= Godfrey Le May =

South African historian and academic (1920–2012)

Godfrey Hugh Lancelot Le May (1920–2012) was a South African historian and academic. He became a Fellow and Dean of History at Worcester College, Oxford.

==Early life==
He was born on 7 September 1920 in South Africa, the son of Hugh Le May, and was educated at Ridge School and Michaelhouse. In 1939 he was working as a reporter on the Johannesburg Star.

Le May graduated B.A. from Rhodes University College as a Milner Prizeman in 1941. In 1942 he was in Khartoum as Assistant Editor on The Sudan Star.

In 1948 Le May entered Worcester College, Oxford, and graduated in Modern History in 1950. In 1951 he was an Official British War Historian.

==University of the Witwatersrand==
In 1953 Le May became the first Professor at the University of the Witwatersrand in the new department of Local Government and Public Administration. His teaching came to be in the area of practical politics, and he worked against apartheid in academia. He gave public lectures, and wrote for the Rand Daily Mail.

Le May and the lawyer Rex Walsh were involved with Robert Birley and his wife Elinor Margaret née Frere during the Birleys' time at the university from 1964 to the end of 1966. It was a period of campaigning against apartheid, and contacts with Nelson Mandela and Winnie Mandela, particular over their daughters' schooling.

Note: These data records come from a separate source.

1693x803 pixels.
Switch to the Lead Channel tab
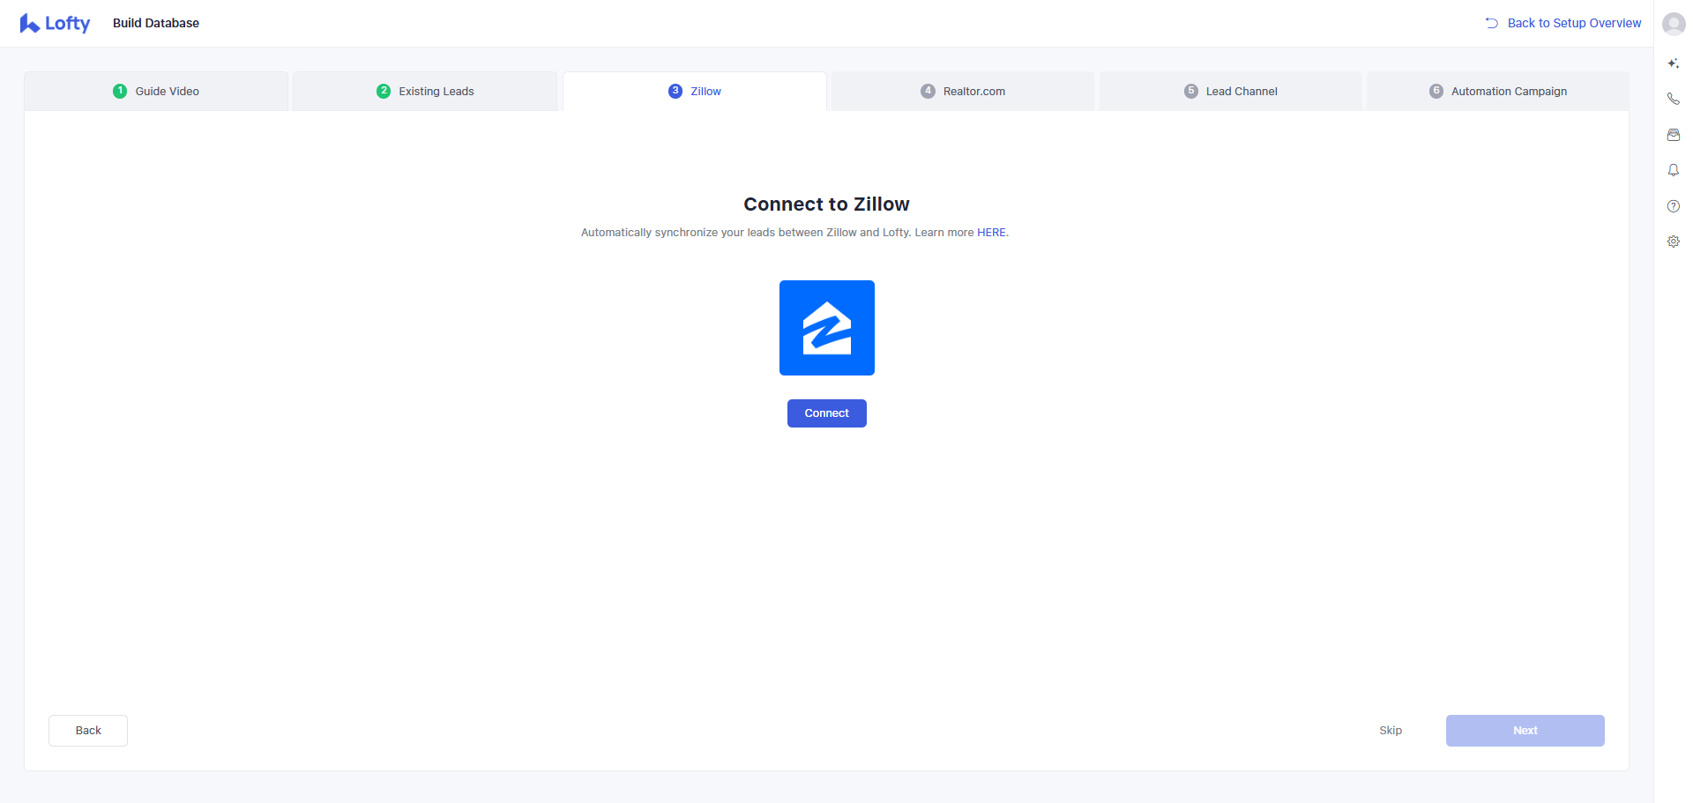click(1231, 91)
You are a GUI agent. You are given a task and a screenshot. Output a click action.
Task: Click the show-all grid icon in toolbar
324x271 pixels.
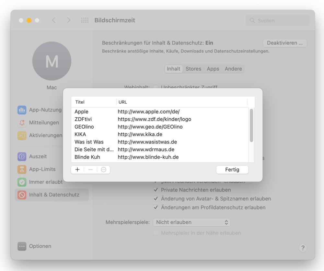click(85, 20)
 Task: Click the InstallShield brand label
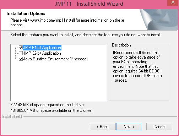pos(12,116)
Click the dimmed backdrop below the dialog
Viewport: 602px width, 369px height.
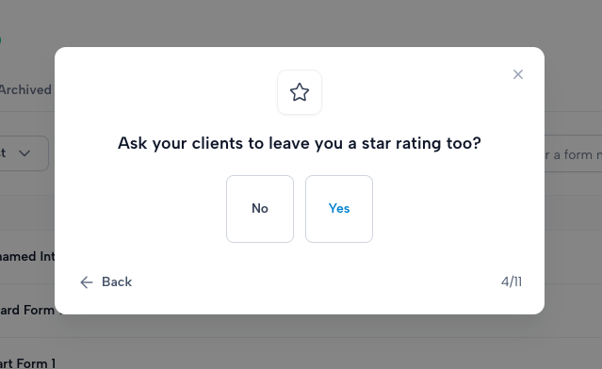coord(300,342)
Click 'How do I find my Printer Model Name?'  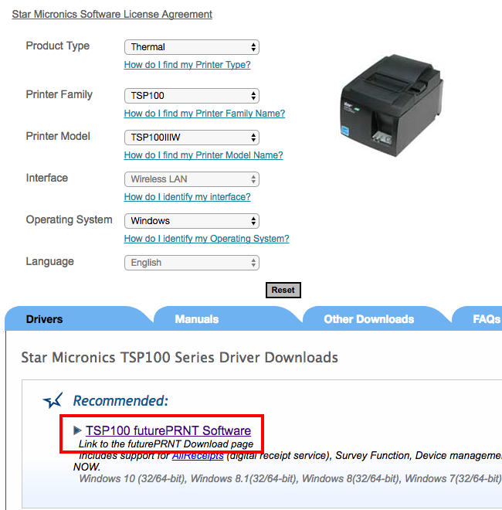point(203,155)
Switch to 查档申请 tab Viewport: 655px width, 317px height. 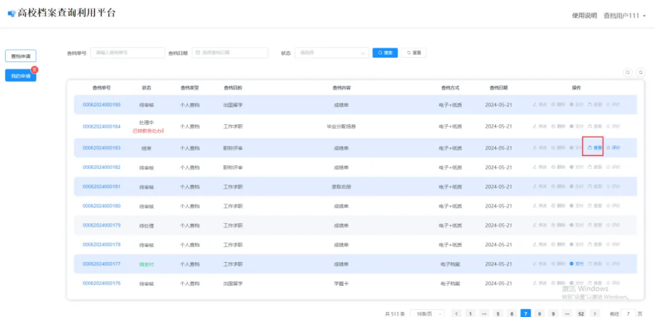[20, 56]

Le May in 1964 replaced Hermann Hahlo on the University Council. He became Dean of Arts there, and resigned in 1967, moving in 1968 to Oxford. He left with a reputation as "an authority on the Milnerite reconstruction in the aftermath of the Anglo-Boer War."

==Later life==
From 1967 Le May had a position as Fellow and Tutor in Politics at Worcester College, Oxford, to 1990, when he retired. He dies as an emeritus Fellow of the College in 2012.

==Family==
Le May married, firstly in 1943 at Khartoum, Jean Elysoun Lynedoch Graham, daughter of Gavin L. Graham and his wife Hester Cloete; the couple had one daughter. The marriage was dissolved in 1956. He married secondly Marian Isabel Watson.

==Works==
- British Government, 1914-1953, London: Methuen, 1955
- Freedom and Authority; text of an address given 5 September 1962, Johannesburg: Witswatersrand Univ., 1963
- British Government, 1914-1963, London: Methuen, 1964
- British Supremacy in South Africa, 1899-1907, Oxford: Clarendon, 1965. A review by Eric Thomas Stokes commented that the work was "more in the nature of a careful, interpretative essay than a definitive monograph", and noted that the use very largely of British records was a flaw shared with other works that also neglected South African agency. It has been considered a sequel to The Fall of Kruger's Republic (1961) by JS Marais.
- South Africa, the future: text of an address by Prof. G.H.L LeMay, 5 September 1967, Cape Town: C.A. Alger, 1967
- Black and White in South Africa, New York: American Heritage, 1971
- The Victorian Constitution, New York: St. Martin, 1979. A review by J. Morgan Sweeney of Michigan State University commented that Le May "sets as his task the elaboration of Victorian constitutional conventions, those "customs, usages, understandings and beliefs" which underlay the political process in the period between the parliamentary reform bills of 1832 and the outbreak of World War I in 1914."